- [Source extract]:

The settlement date for the Exchange Offers is expected to be August 21, 2014.
Verizon expects that it will issue $3,304,145,000 aggregate principal amount of
New Notes due 2020, $4,500,038,000 aggregate principal amount of New Notes due
2046 and $5,500,001,000 aggregate principal amount of New Notes due 2054, in
satisfaction of the exchange offer consideration on such tendered Old Notes
(not including accrued and unpaid interest on the Old Notes, which will be
payable by Verizon in addition to the applicable exchange offer consideration).
 Verizon will not receive any cash proceeds from the Exchange Offers.

Consummation of the Exchange Offers is subject to the satisfaction of the
Accounting Treatment Condition (as described in the Offering Memorandum).  As
previously announced, the Yield Condition (as described in the Offering
Memorandum) has been satisfied.  Verizon today announced that certain customary
conditions to the Exchange Offers, including the absence of certain adverse
legal and market developments, have been satisfied.  No Exchange Offer is
conditioned upon any minimum amount of Old Notes being tendered or the
consummation of any other Exchange Offer, and, subject to applicable law, each
Exchange Offer may be amended, extended or terminated individually.

The Exchange Offers were extended only (1) to holders of Old Notes that are
"Qualified Institutional Buyers" as defined in Rule 144A under the U.S.
Securities Act of 1933, as amended (the "U.S. Securities Act"), in a private
transaction in reliance upon the exemption from the registration requirements
of the U.S. Securities Act provided by Section 4(a)(2) thereof and (2) outside
the United States, to holders of Old Notes other than "U.S. persons" (as
defined in Rule 902 under Regulation S of the U.S. Securities Act) and who are
not acquiring New Notes for the account or benefit of a U.S. person, in
offshore transactions in compliance with Regulation S under the U.S. Securities
Act, and who are "Non-U.S. qualified offerees" (as defined in the Offering
Memorandum) (each of the foregoing, an "Eligible Holder"), and in each case who
have certified in an eligibility letter certain matters to Verizon, including
the above status.  Only Eligible Holders who had completed and returned an
eligibility letter were authorized to receive the Offering Memorandum and to
participate in the Exchange Offers.

If and when issued, the New Notes will not be registered under the U.S.
Securities Act or any state securities laws. Therefore, the New Notes may not
be offered or sold in the United States absent registration or an applicable
exemption from the registration requirements of the U.S. Securities Act and any
applicable state securities laws. Verizon will enter into a registration rights
agreement with respect to the New Notes.

The lead dealer managers for the Exchange Offers were Citigroup Global Markets
Inc., J.P. Morgan Securities LLC and UBS Securities LLC. The co-dealer managers
for the Exchange Offers, including four minority-, veteran- and women-owned
firms, were Deutsche Bank Securities Inc., Mizuho Securities USA Inc., RBC
Capital Markets, LLC, Barclays Capital Inc., Lloyds Securities Inc., Santander
Investment Securities Inc., MFR Securities, Inc., Mischler Financial Group,
Inc., Samuel A. Ramirez & Company, Inc., PNC Capital Markets LLC, SMBC Nikko
Securities America, Inc. and The Williams Capital Group, L.P.

- [Stored records]:
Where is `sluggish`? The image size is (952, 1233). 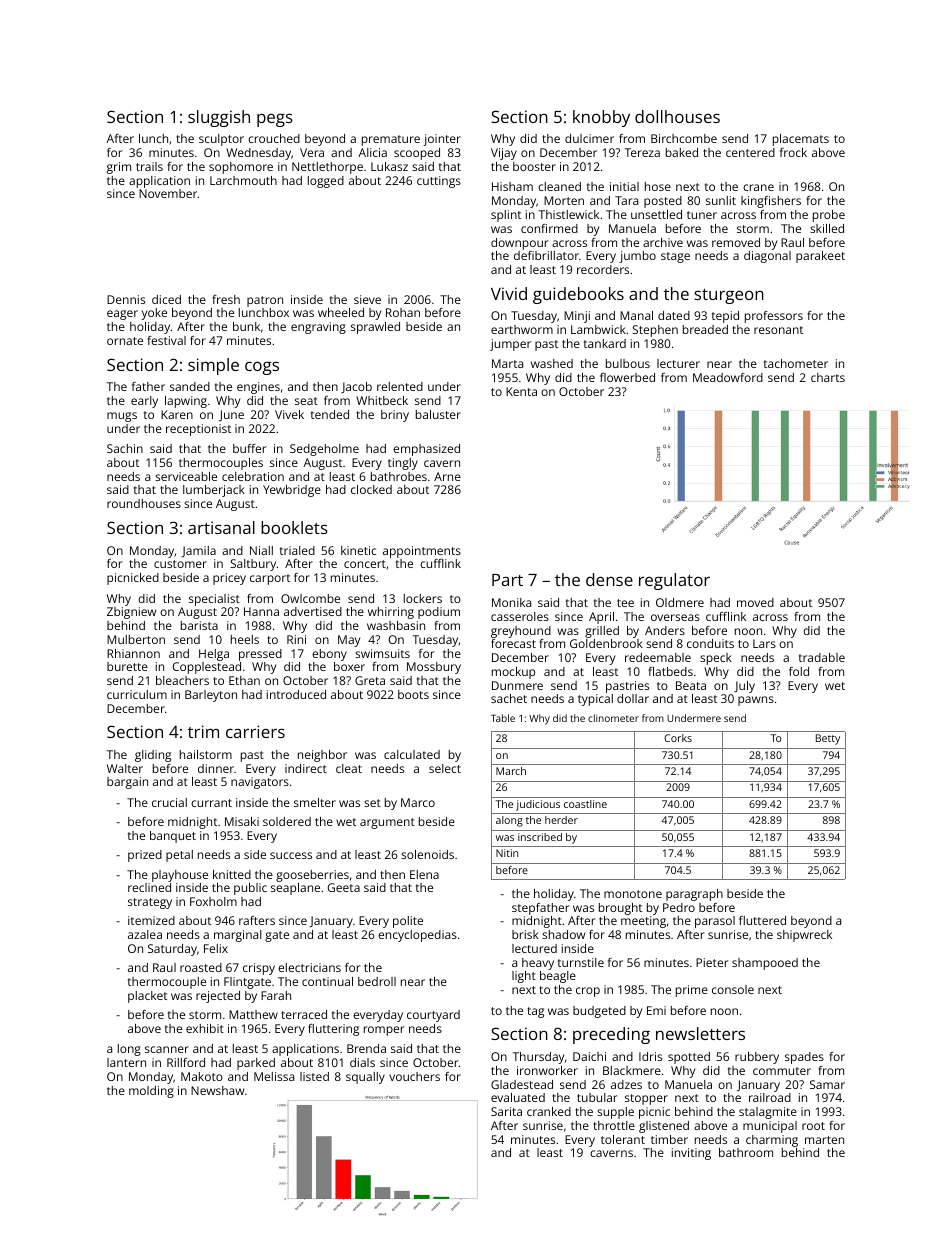
sluggish is located at coordinates (219, 118).
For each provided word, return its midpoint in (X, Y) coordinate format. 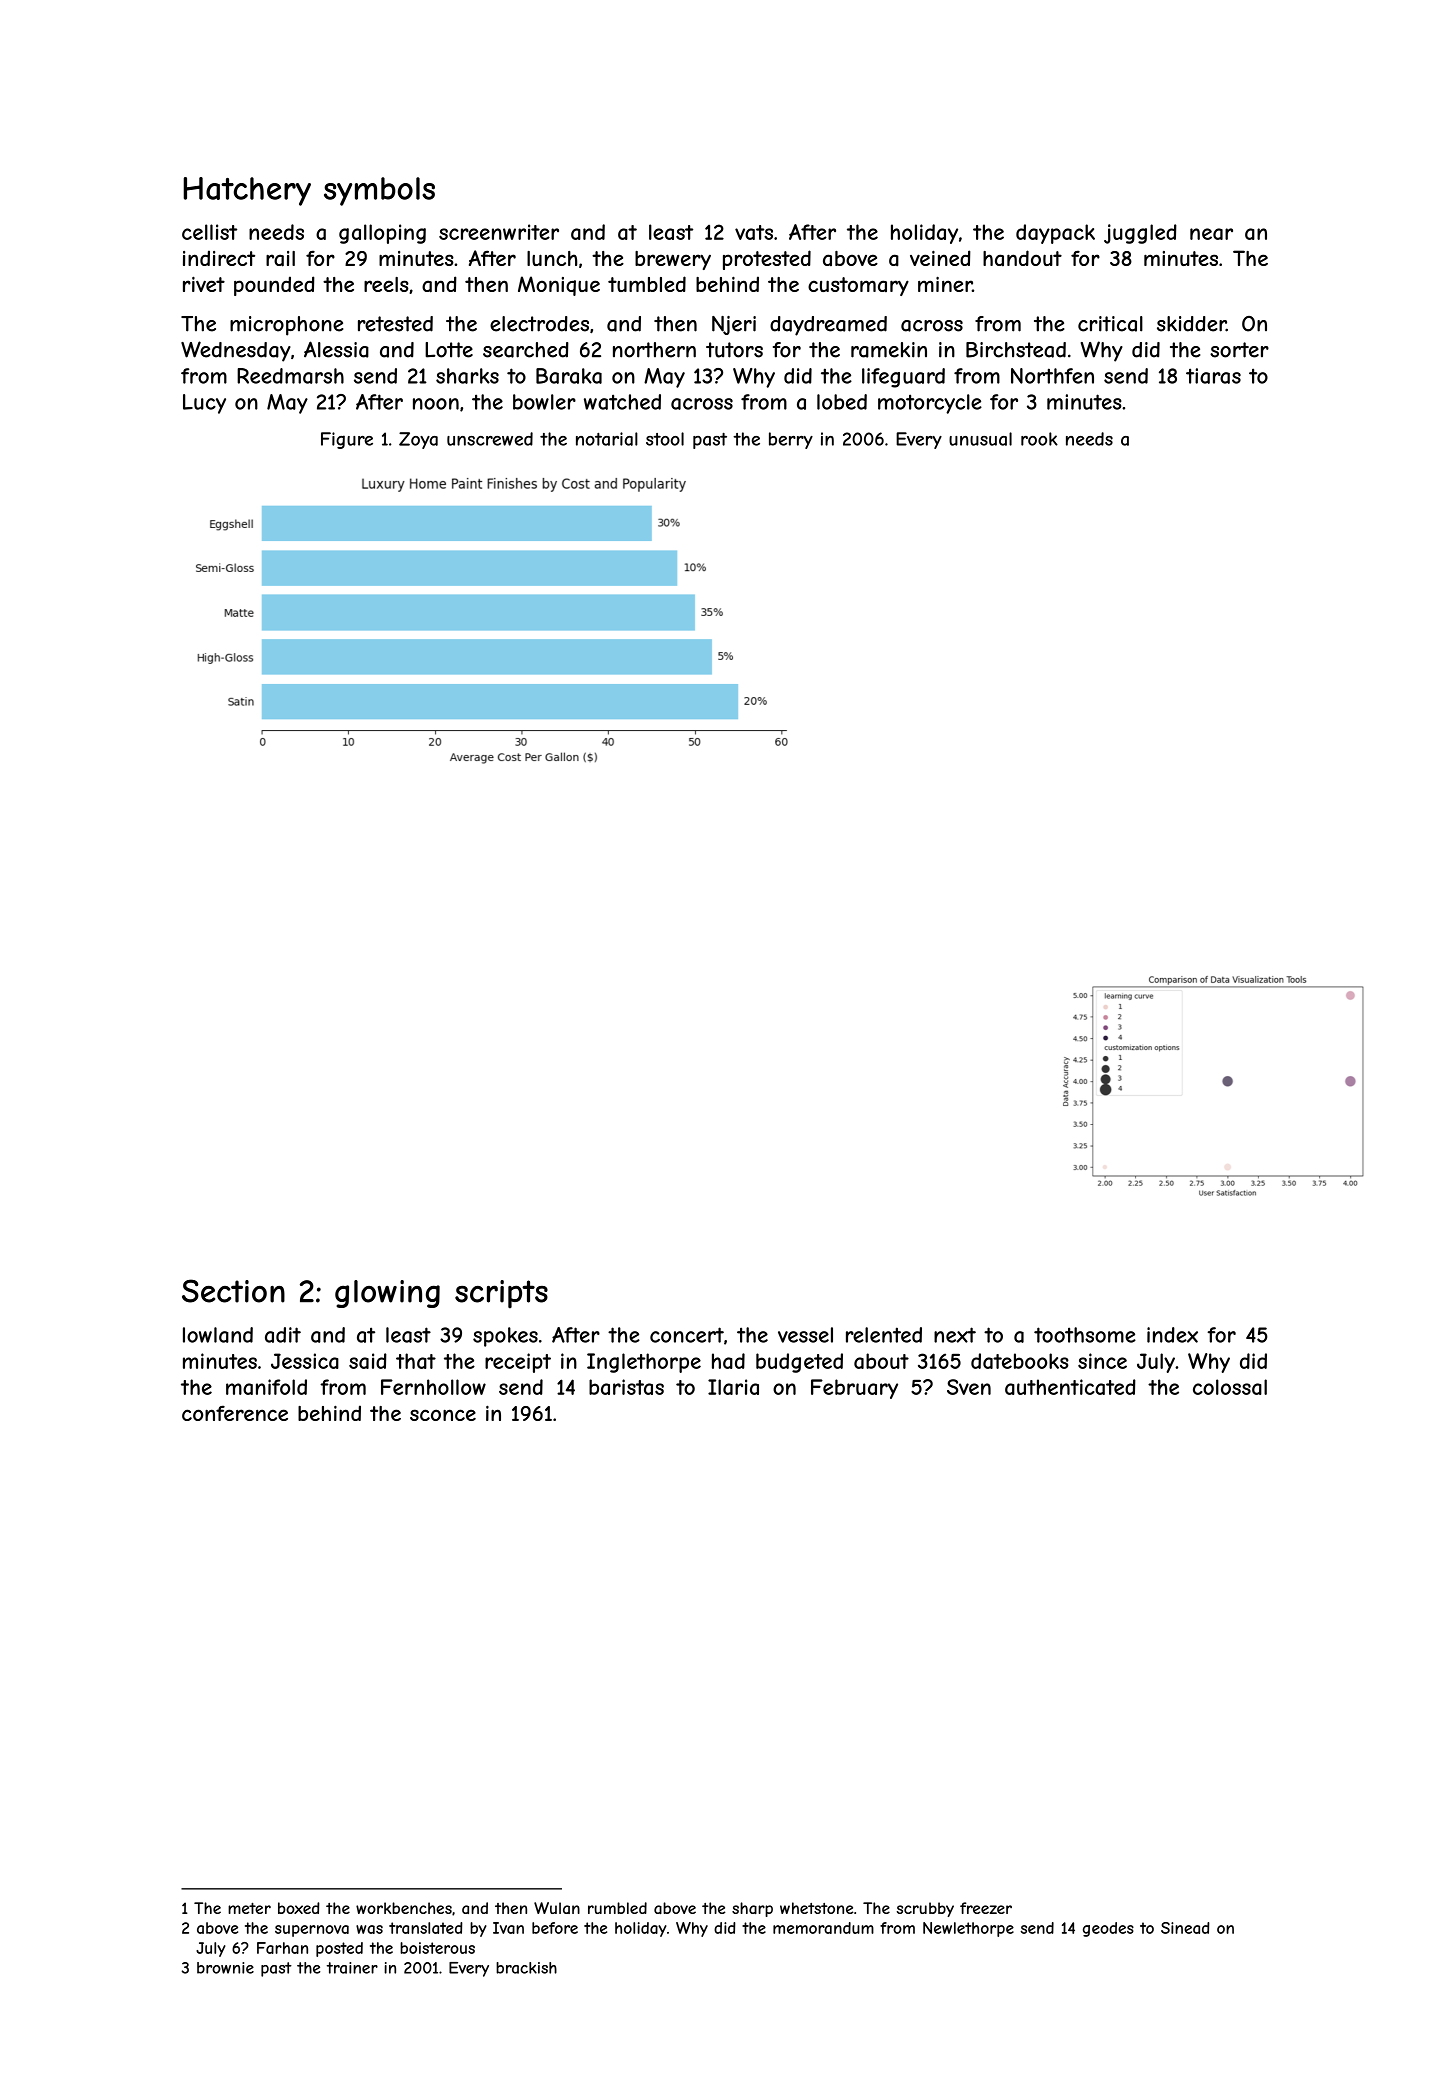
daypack (1055, 234)
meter (249, 1908)
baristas (626, 1387)
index (1172, 1335)
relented (884, 1335)
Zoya (418, 440)
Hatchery (247, 191)
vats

- [Goals]:
1. Transcribe the Verizon exchange offer announcement from "If and when" up to and including "the New Notes.".
2. Write the next part of the Verizon exchange offer announcement, picking up after its final sentence.

- [Written answers]:
1.
If and when issued, the New Notes will not be registered under the U.S.
Securities Act or any state securities laws. Therefore, the New Notes may not
be offered or sold in the United States absent registration or an applicable
exemption from the registration requirements of the U.S. Securities Act and any
applicable state securities laws. Verizon will enter into a registration rights
agreement with respect to the New Notes.

2.
This press release is not an offer to sell or a solicitation of an offer to buy
any security. The Exchange Offers are being made solely by the Offering
Memorandum and only to such persons and in such jurisdictions as is permitted
under applicable law.

This communication has not been approved by an authorized person for the
purposes of Section 21 of the Financial Services and Markets Act 2000, as
amended (the "FSMA"). Accordingly, this communication is not being directed at
persons within the United Kingdom save in circumstances where section 21(1) of
the FSMA does not apply.

In particular, this communication is only addressed to and directed at: (A) in
any Member State of the European Economic Area that has implemented the
Prospectus Directive (as defined below), qualified investors in that Member
State within the meaning of the Prospectus Directive and (B) (i) persons that
are outside the United Kingdom or (ii) persons in the United Kingdom falling
within the definition of investment professionals (as defined in Article 19(5)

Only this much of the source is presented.